Le film est basé sur une histoire vraie, la vie d’un homme, Chris Kyle, qui s’est engagé dans l’armée à la fin du siècle dernier. Une décennie plus tard, celui-ci est une légende vivante au sein des forces armées, appartenant à l’élite, les SEALs. Avec plus de 160 cibles exécutées, il devient le tireur d’élite le plus efficace de l’histoire militaire américaine.

L’américanisation du héros contemporain

Avec American Sniper, la représentation de l’idéal héroïque (le soldat) s’élève au-dessus de ce qui tient aux circonstances immédiates. Il devient par ses actes de bravoure, par sa mort soudaine et prématurée, une icône.

Le héros grec peut se définir comme un individu à qui l’on prête des exploits et un courage exceptionnels, exerçant ainsi sur la communauté humaine une influence importante. Il est humain, mais se rapproche, par ses origines, des figures divines. Achille, par exemple, nourrisson, fut plongé dans le Styx par sa mère, le retenant par le talon, rendant son être invulnérable, à l’exception de la partie émergée.

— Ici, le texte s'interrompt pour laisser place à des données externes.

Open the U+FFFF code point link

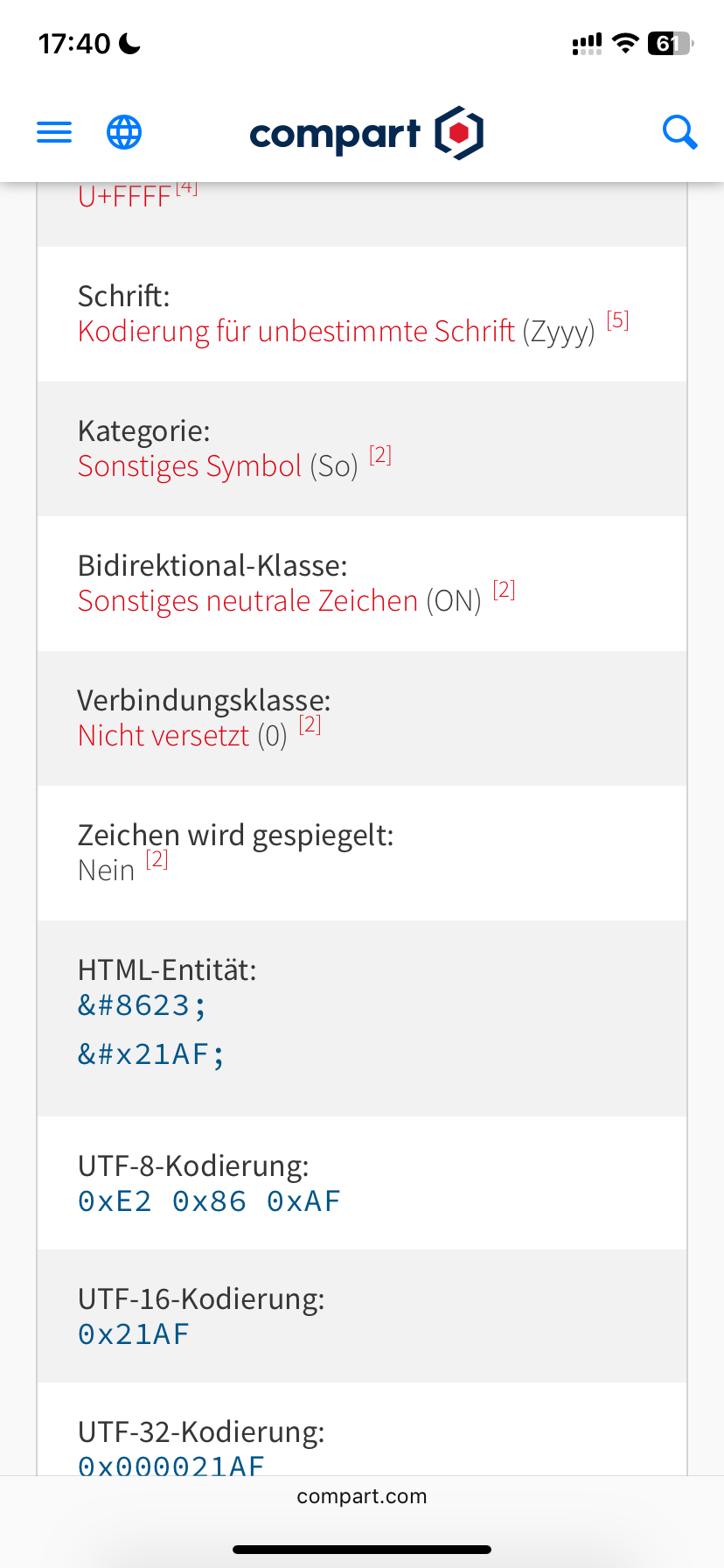[x=124, y=198]
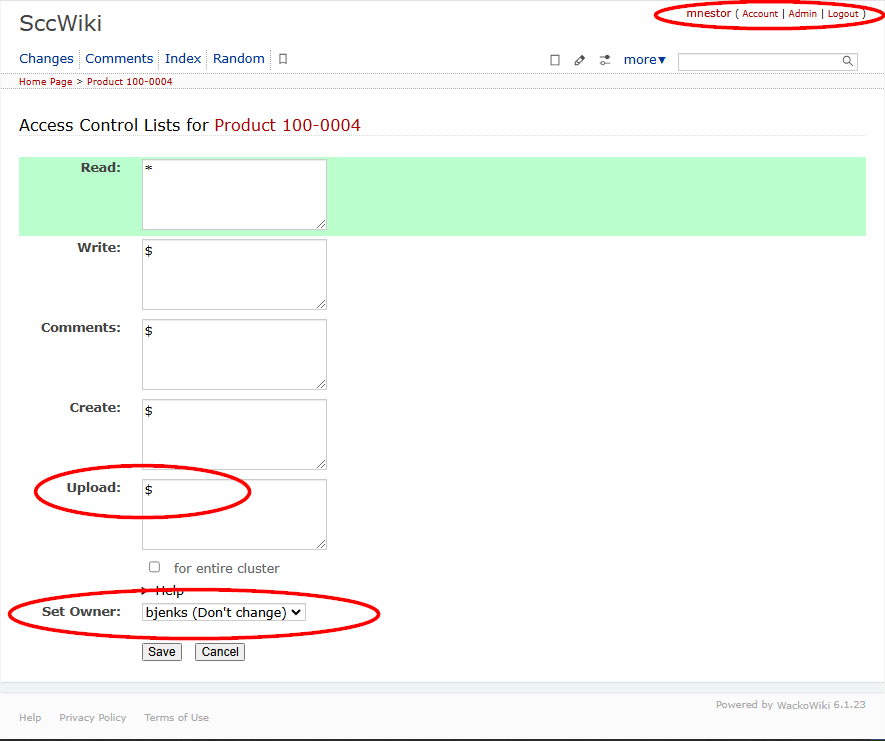Open the Changes tab
Image resolution: width=885 pixels, height=741 pixels.
click(46, 59)
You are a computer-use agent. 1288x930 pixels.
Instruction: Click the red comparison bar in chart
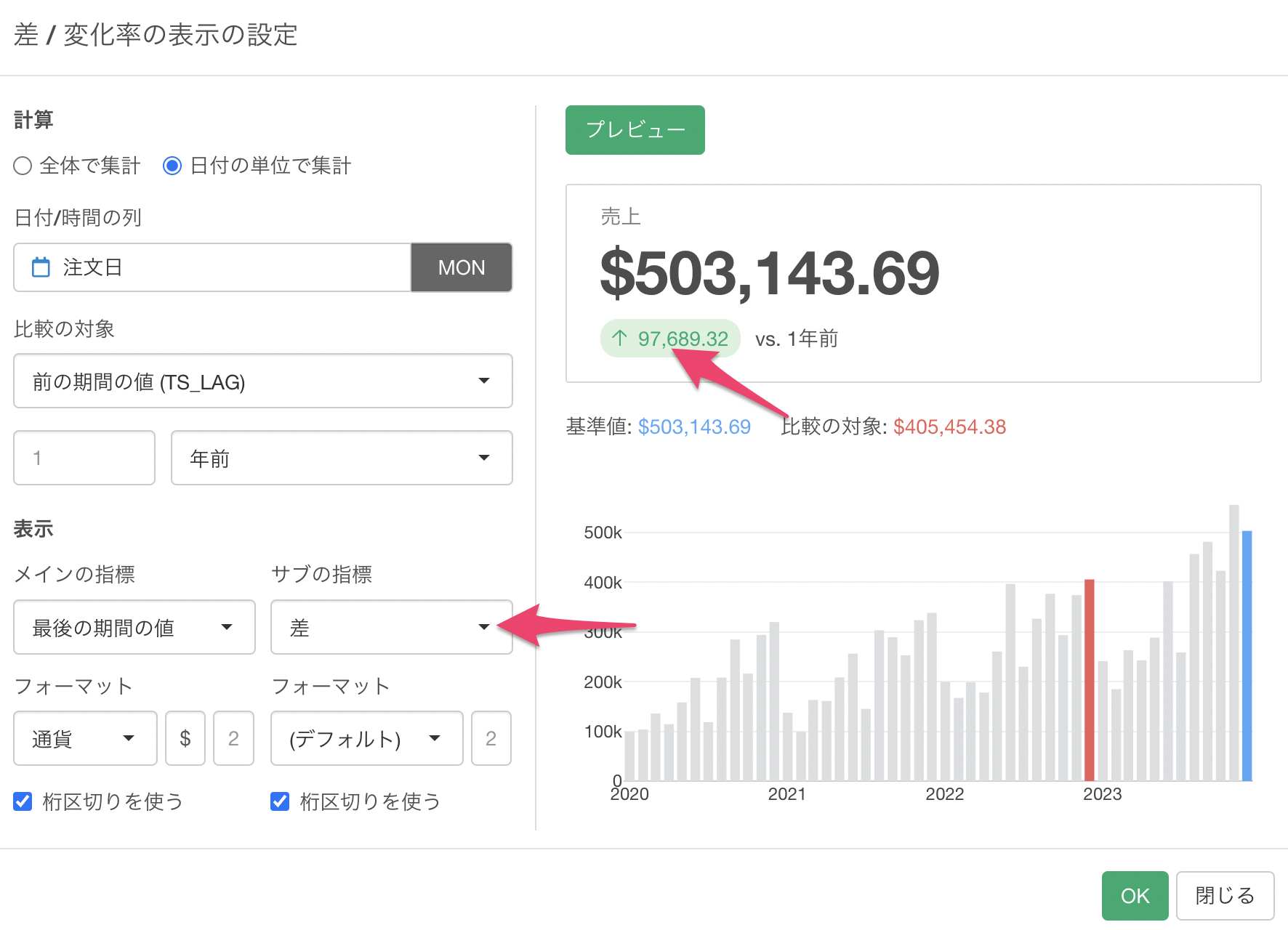pos(1089,679)
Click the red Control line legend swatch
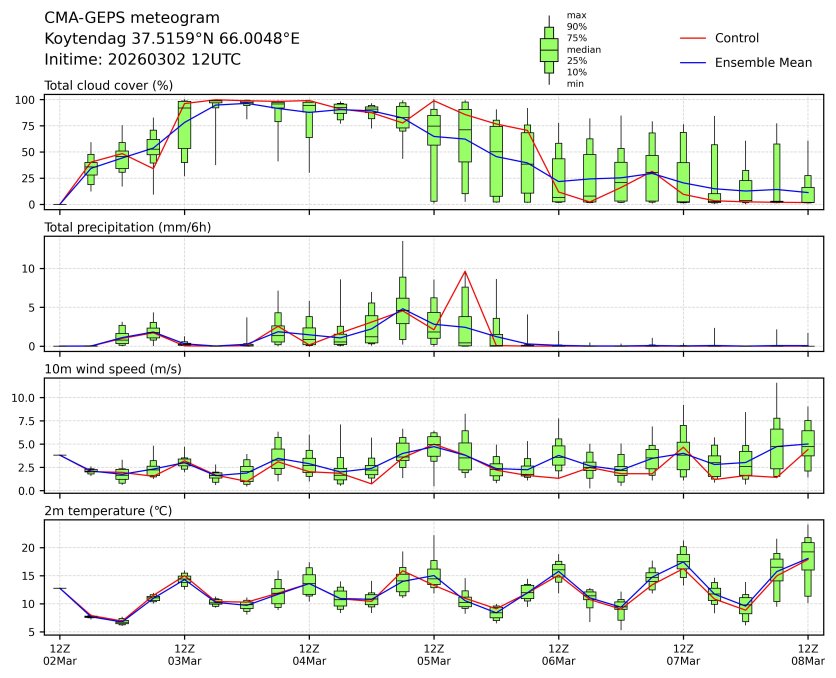The image size is (836, 678). pos(692,38)
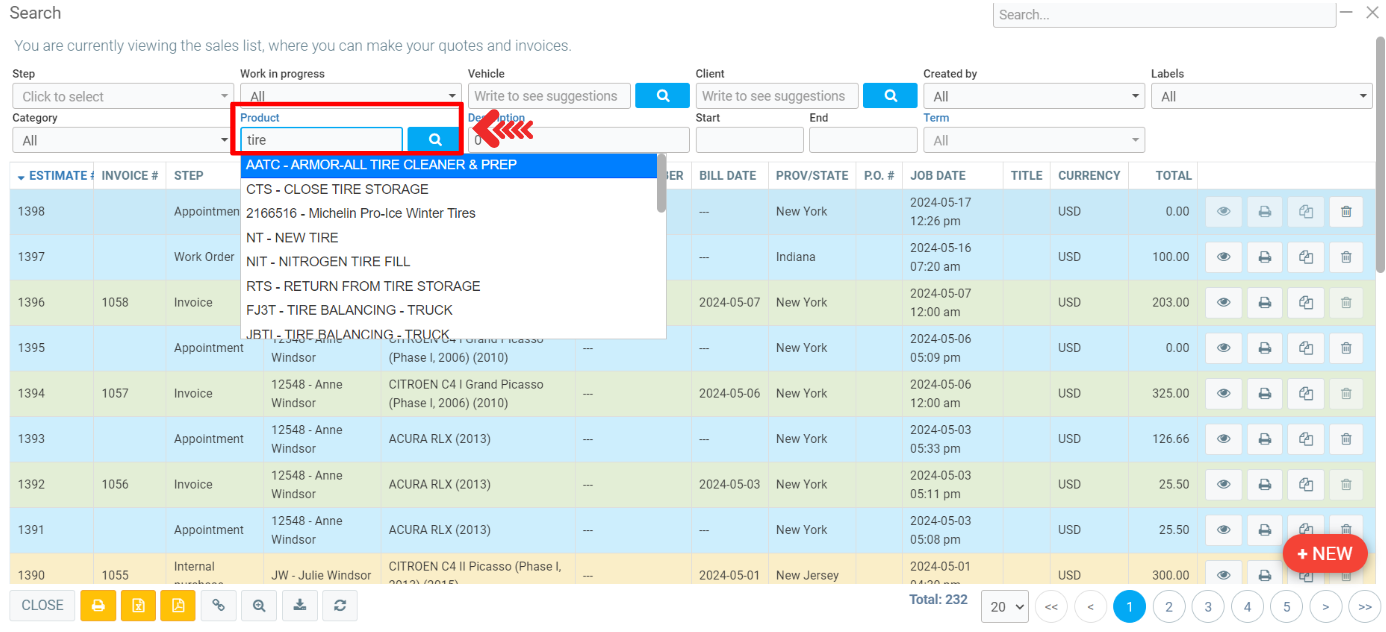The image size is (1386, 632).
Task: Click the Vehicle search magnifier button
Action: pyautogui.click(x=662, y=96)
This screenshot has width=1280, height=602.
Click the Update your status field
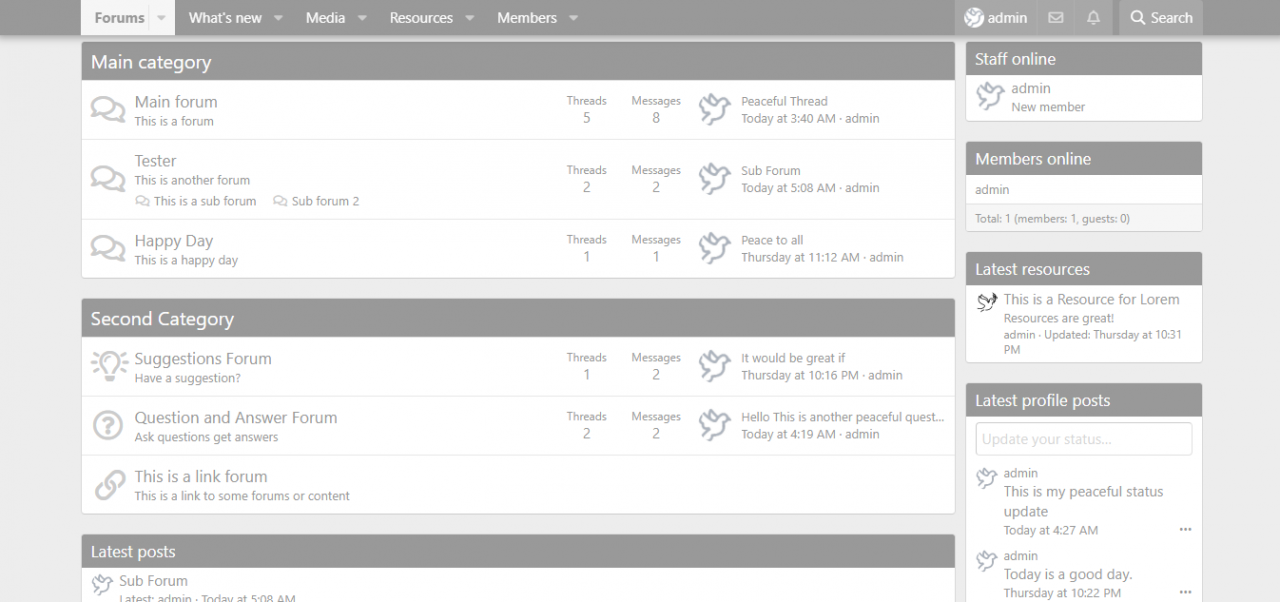1084,439
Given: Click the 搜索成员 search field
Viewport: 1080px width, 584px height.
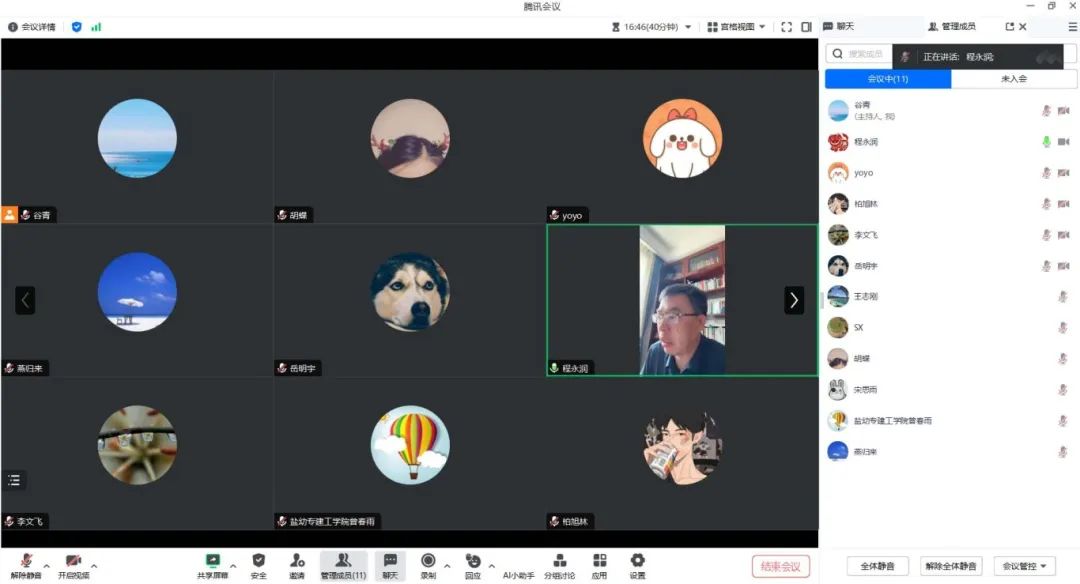Looking at the screenshot, I should coord(860,54).
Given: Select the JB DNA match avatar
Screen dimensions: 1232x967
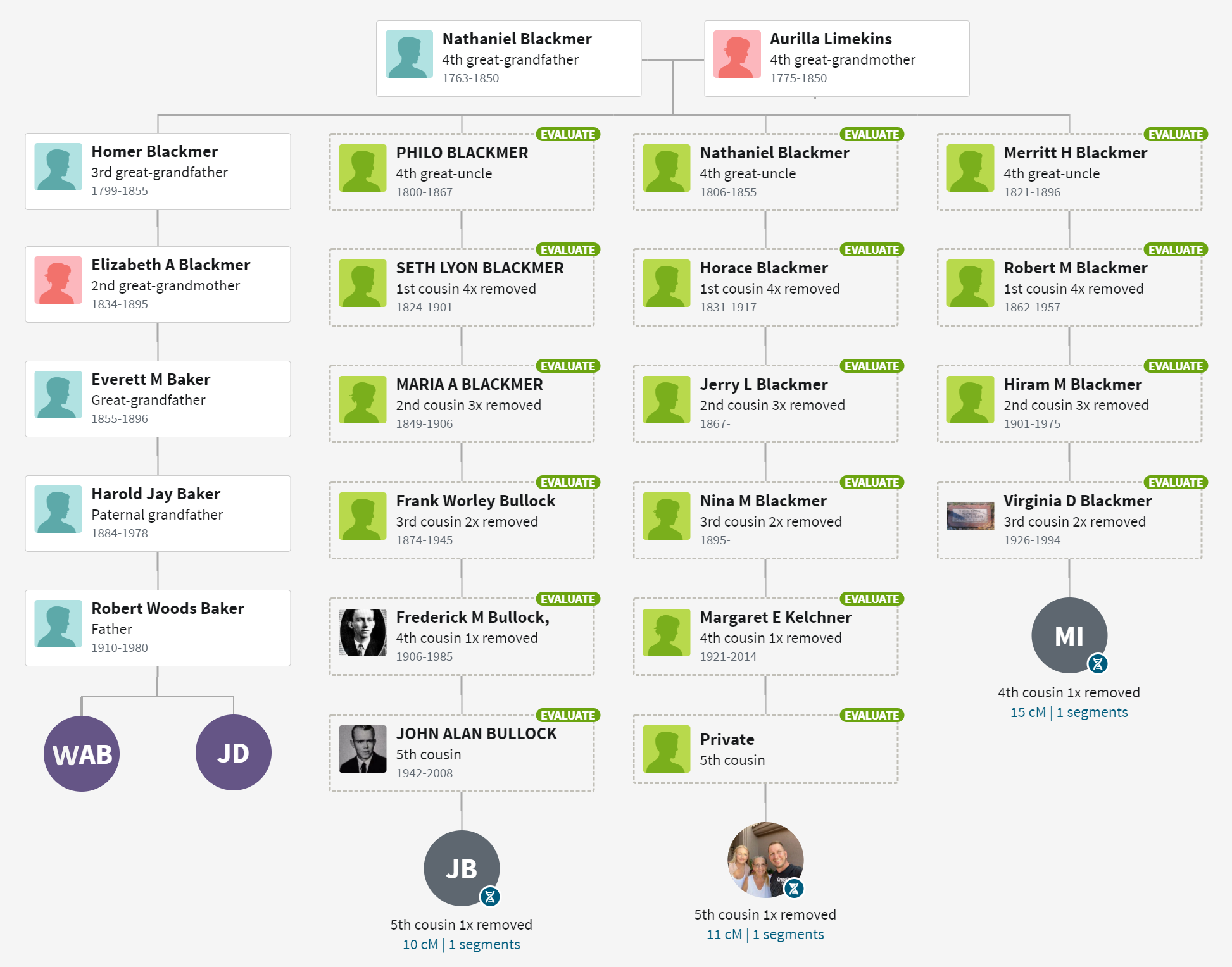Looking at the screenshot, I should (462, 868).
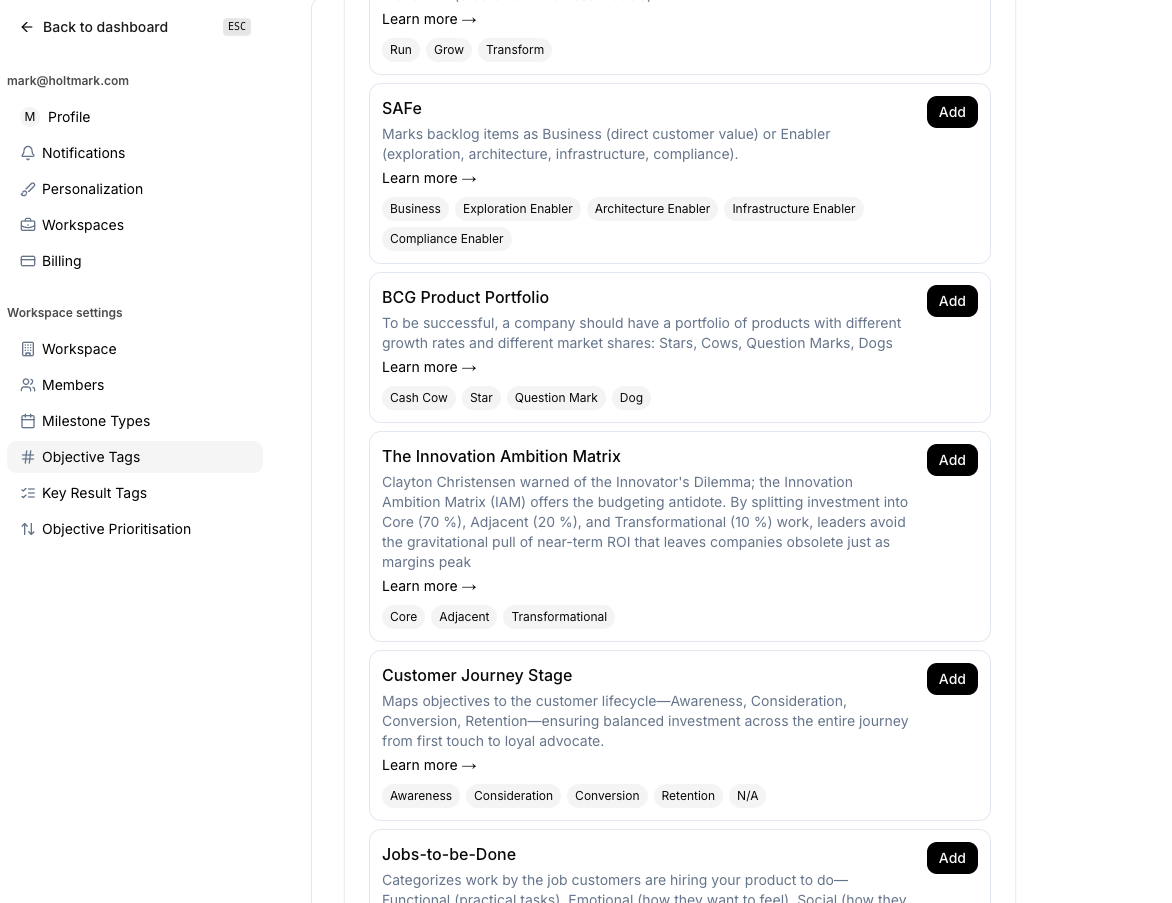The image size is (1172, 903).
Task: Click Add on the SAFe card
Action: (x=952, y=112)
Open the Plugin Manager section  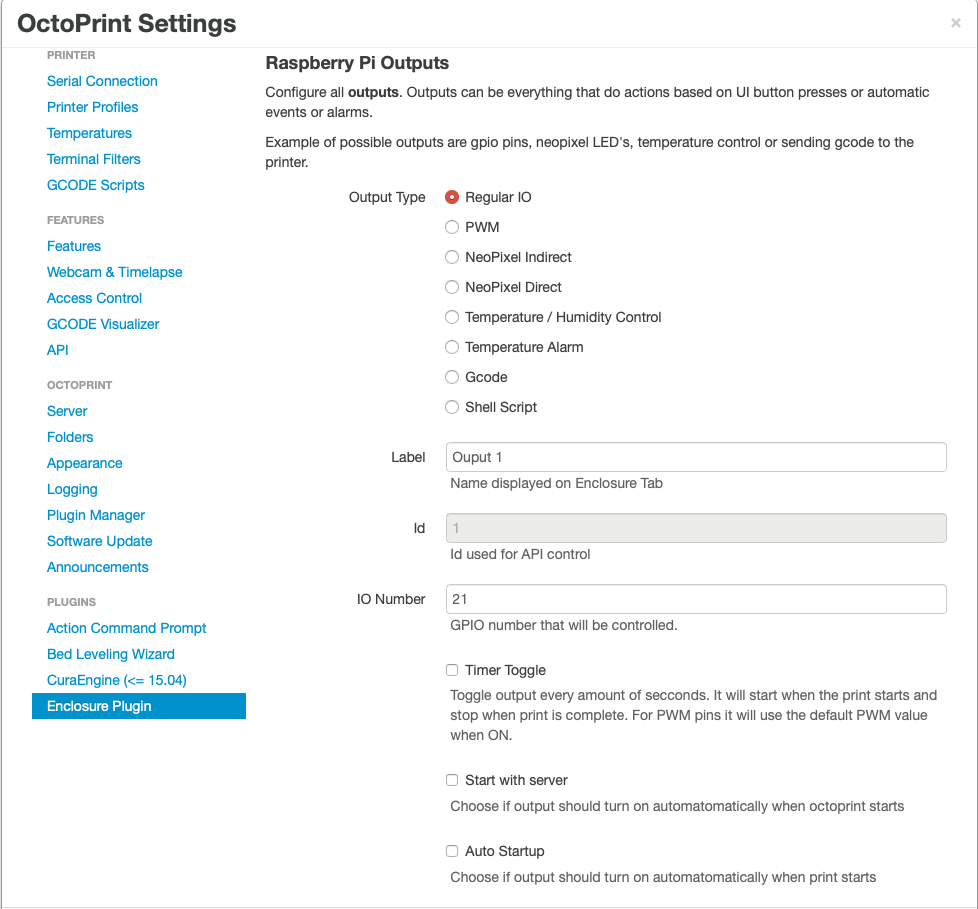point(96,515)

Les « Ricains » ont aussi leurs héros. Un peuple relativement nouveau, dont l’histoire ne peut être comparée à la Grèce antique. Ainsi la genèse du héros américain du comic-book a toujours été influencée par l’histoire immédiate du pays. Bruce Banner, plus connu sous les traits de Hulk, représentait le danger du nucléaire dans les années 60 et si l’on prend un exemple d’actualité, le deuxième opus de Captain America revient sur l’hyper surveillance des Américains – réelle ou fantasmée – par leur gouvernement.

Avec American Sniper, la représentation de l’idéal héroïque (le soldat) s’élève au-dessus de ce qui tient aux circonstances immédiates. Il devient par ses actes de bravoure, par sa mort soudaine et prématurée, une icône. Chris Kyle, interprété par Bradley Cooper, incarne l’Amérique dans ce qu’elle a de plus archétypale : né au Texas, tout jeune, il accompagne son père à la chasse, grandissant, il devient champion de Rodéo. La suite, nous la connaissons tous aujourd’hui.

On a évidemment critiqué Clint Eastwood pour avoir réalisé un film de propagande. Mais, et nous vous le disions à propos de la sortie mouvementée de l’Interview qui tue, tous les films américains peuvent être considérés comme tels. La promotion gigantesque, l’amplitude de la diffusion, l’influence que ce cinéma exerce ne peut pas se résumer à quelques films : c’est une machine de guerre, bien plus efficace que son armée. Par ailleurs, on oublie un peu vite sa filmographie, Lettres d’Iwo Jima¸ par exemple, nous montrant des troupes japonaises dévastées par la guerre… et l’armée américaine. On est, encore une fois, allé trop vite, jugeant hâtivement un film, qui, certes, est réalisé par un homme ne cachant pas sa sympathie pour le camp républicain, mais dont la subtilité et la délicatesse du travail méritent sans doute mieux que des critiques tapageuses.

On remarque malheureusement que les matériaux du cinéma, si divers, ont perdu leur caractère de signification et d’intertextualité, subissant l’empreinte des complaintes médiatiques, et ces histoires sont vues de manière par trop simplistes, alors que l’héroïsme se manifeste aujourd’hui sous des traits nouveaux. Cette histoire, comme invention personnelle du réalisateur est vue comme anecdotique, mais on y entrevoit les traces d’un sens symbolique qui s’est quelque peu perdu. Avec cette nouvelle dictature de l’immédiateté médiatique. La conséquence de gens qui n’ont plus aucun recul.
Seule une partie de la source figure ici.